Walking the Sunday-quiet streets in the center of town I am first struck by its sleepiness. Men shuffle past me, shaking hands with one another and offering each other a “shalom” or “salaam” to Muslims from neighboring towns—religious harmony in action.

Locals here take great pride in being the descendants of the first Jews who traveled to Dagestan, Chechnya, and Azerbaijan via Persia (Iran), where they had lived as Jewry following their exile from Israel. Fleeing from forcible conversion by warring Arabs in the eighth century, they left Persia and sought shelter in the remote Caucasus Mountains. They have remained here ever since.

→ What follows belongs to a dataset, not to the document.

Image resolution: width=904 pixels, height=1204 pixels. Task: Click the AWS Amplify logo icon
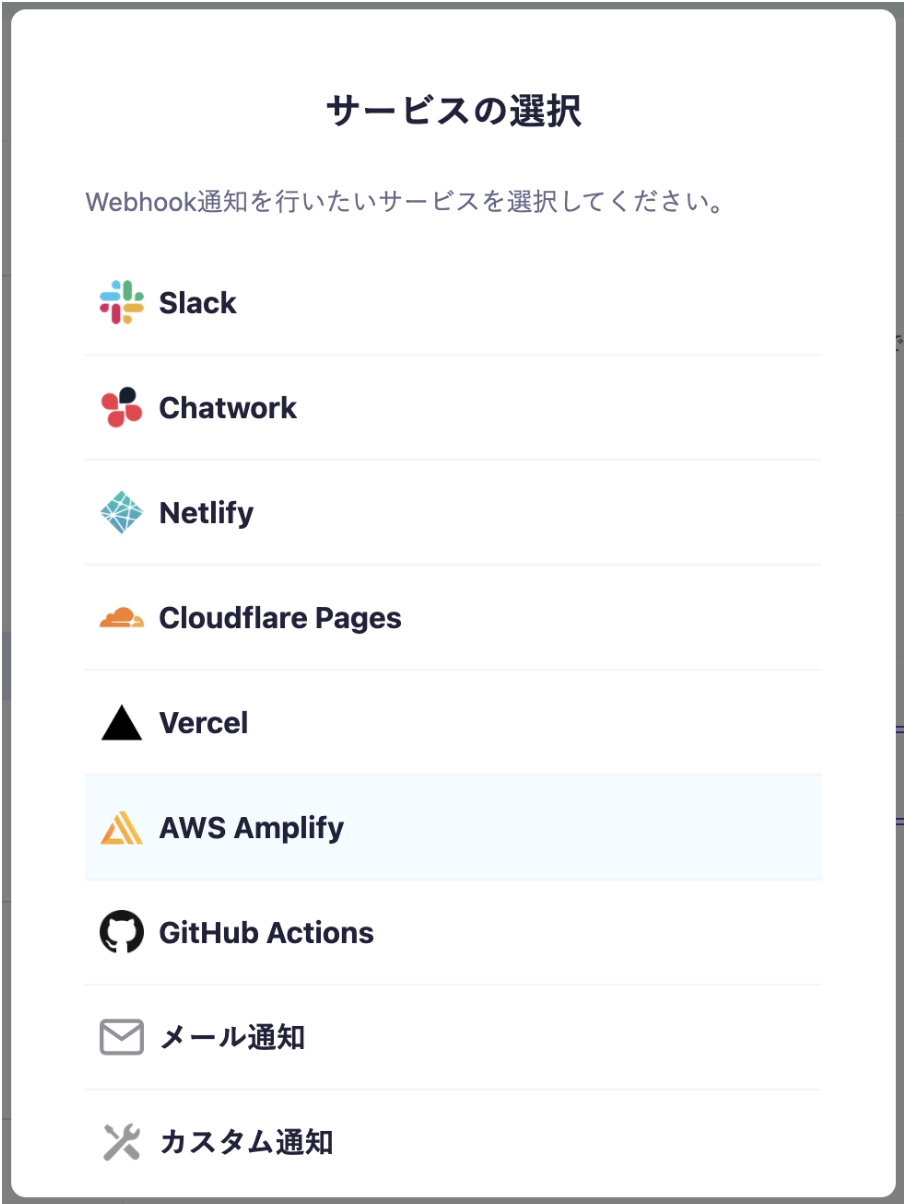point(122,828)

The community has long been known as “Mountain Jews,” who consider themselves quite separate from the world’s two major ethnic Jewish groups—Ashkenazi and Sephardi. For some, Gyrmyzy Gasaba is “Little Jerusalem,” possibly the only all-Jewish town outside Israel.

Turning on to Isaak Xanukov Street, I follow my nose, picking up some alluring smells—turmeric, eggs, roast chicken, and chestnuts—to the Bet Knesset synagogue. Once inside the synagogue, the soft aroma of warm fadi (a sweet round bread usually served with black tea) spills into the rug-lined corridor from a little kitchen at the back.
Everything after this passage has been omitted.